PROVIDED TEXT:
--------

- Born: Lucius Jefferson Barker June 11, 1928 Franklinton, Louisiana, U.S.
- Died: June 21, 2020 (aged 92) Menlo Park, California, U.S.
- Education: Southern University; University of Illinois at Urbana Champaign;
- Spouse: Maude Beavers ​ ​(m. 1965; died 2020)​
- Children: 2
- Scientific career
- Fields: Political science; Constitutional law;
- Workplaces: Southern University; University of Illinois; University of Wisconsin–Milwaukee; Washington University in St. Louis; Stanford University;
- Thesis: Offshore oil politics: A study in public policy making (1954)
- Doctoral advisor: Jack Peltason

= Lucius Barker =

American political scientist (1928–2020)

--------

EXERCISE SET:
A – According to the Lucius Barker profile, who was his doctoral advisor?
B – Resume the Lucius Barker profile from its final line.
The lines that follow come from a separate source.

DATA SECTION:

--------

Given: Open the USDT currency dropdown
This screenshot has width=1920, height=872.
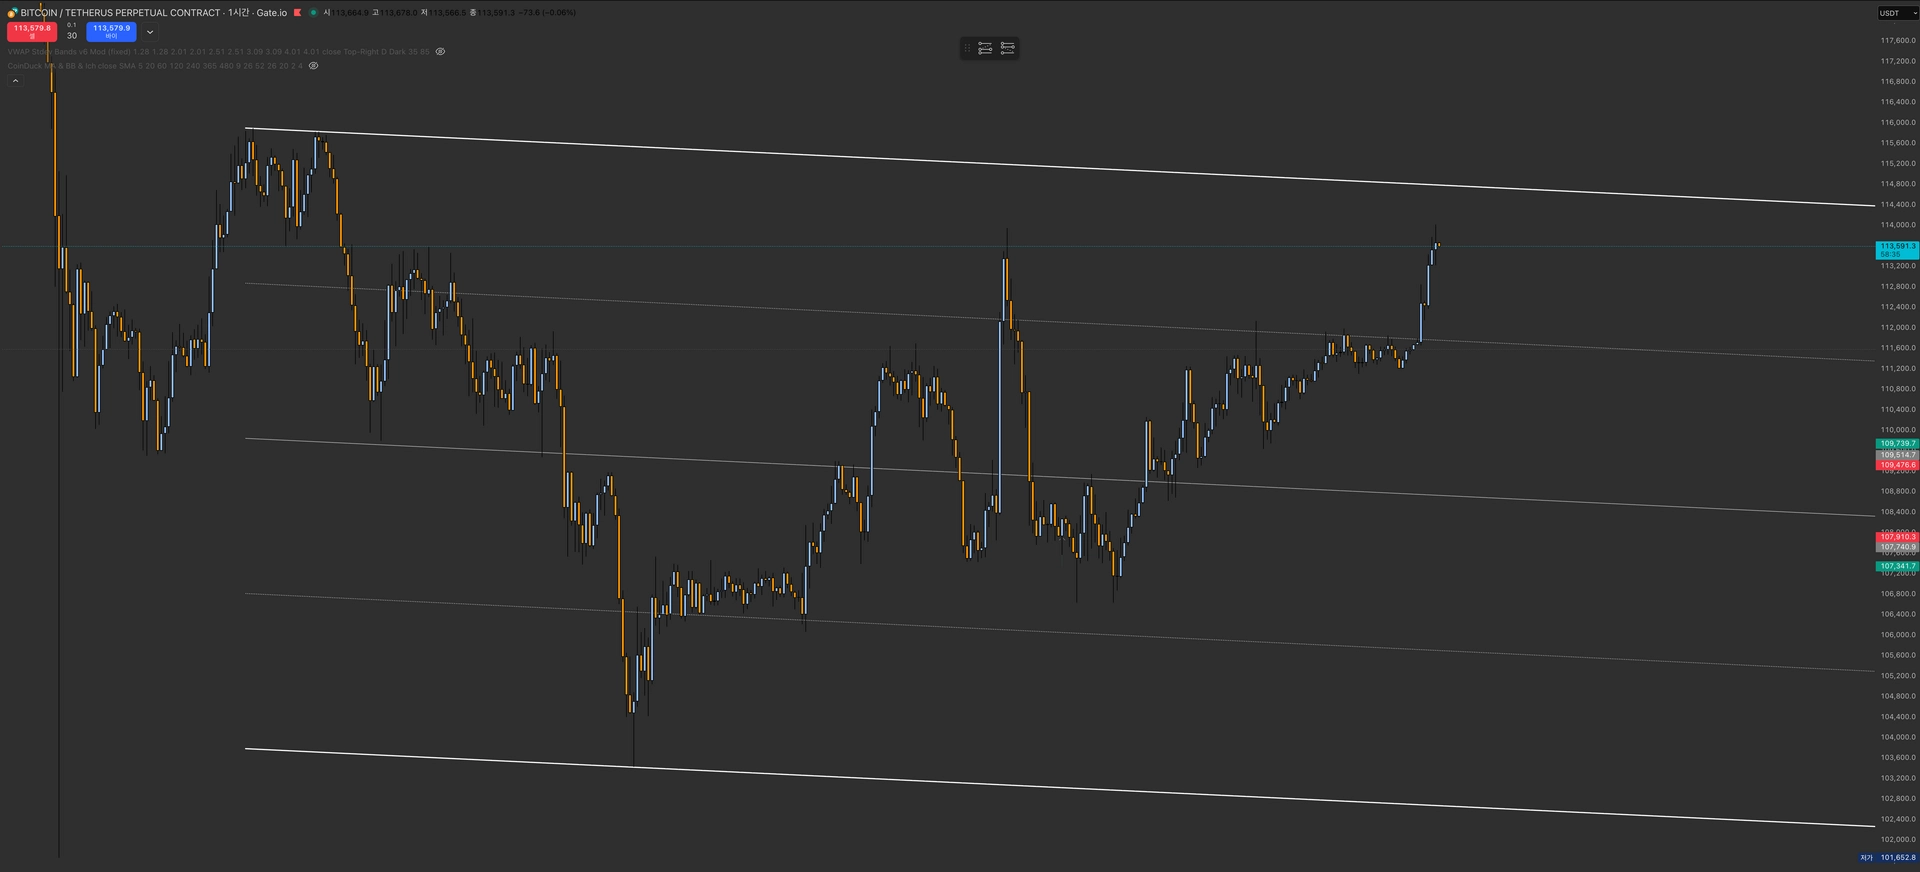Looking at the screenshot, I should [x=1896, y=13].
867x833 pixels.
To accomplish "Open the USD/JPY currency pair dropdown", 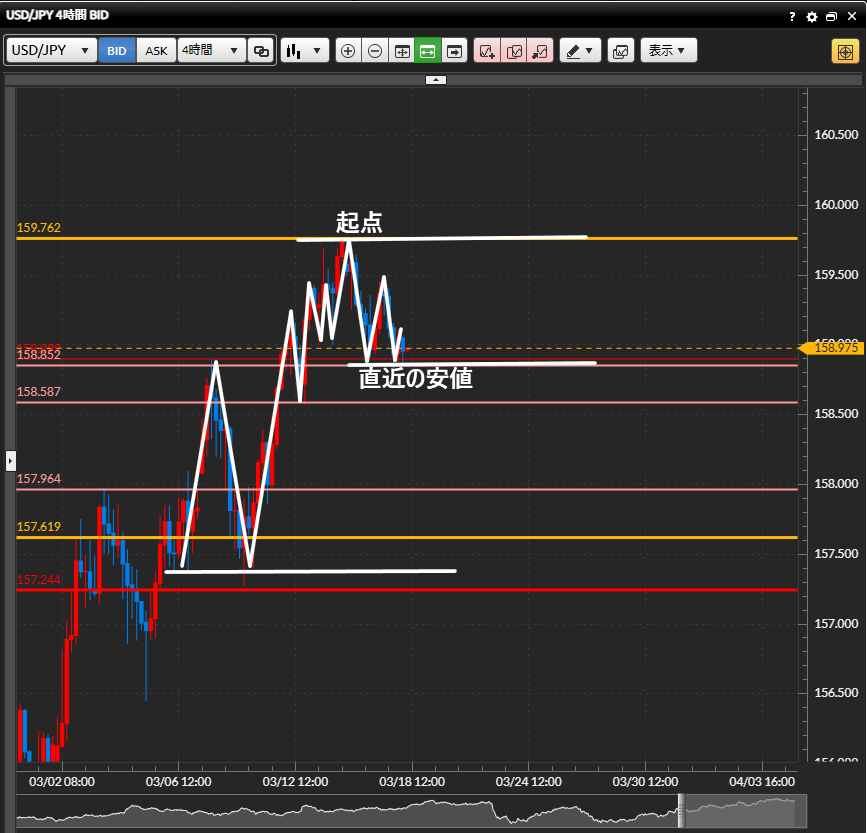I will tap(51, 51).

--------

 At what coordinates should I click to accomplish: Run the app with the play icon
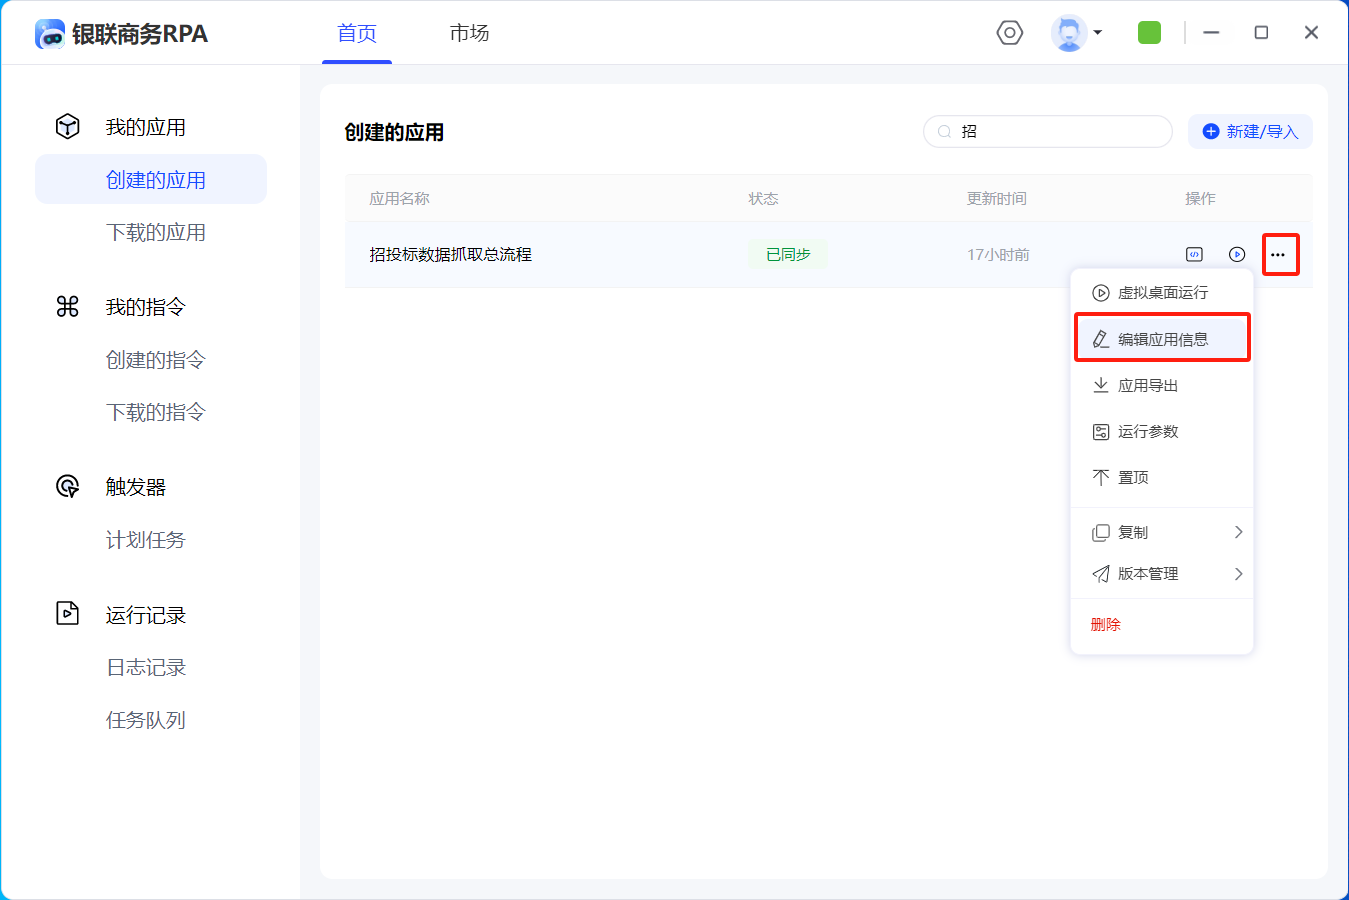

--------

ANSWERS FOR THE EXERCISE:
A – Jack Peltason

B –
Lucius Jefferson Barker (June 11, 1928 – June 21, 2020) was an American political scientist. He was the Edna Fischel Gellhorn Professor and chair of the political science department at Washington University in St. Louis, and then the William Bennett Munro Professor of Political Science at Stanford University. He was an influential scholar of constitutional law and civil liberties, as well as race and ethnic politics in the United States. He published works on civil liberties in the United States and systemic racism. He was also involved with several presidential campaigns, and he wrote books about the Jesse Jackson 1984 presidential campaign, for which he was a convention delegate.

==Early life and education==
Barker was born in Franklinton, Louisiana on June 11, 1928. He had five siblings.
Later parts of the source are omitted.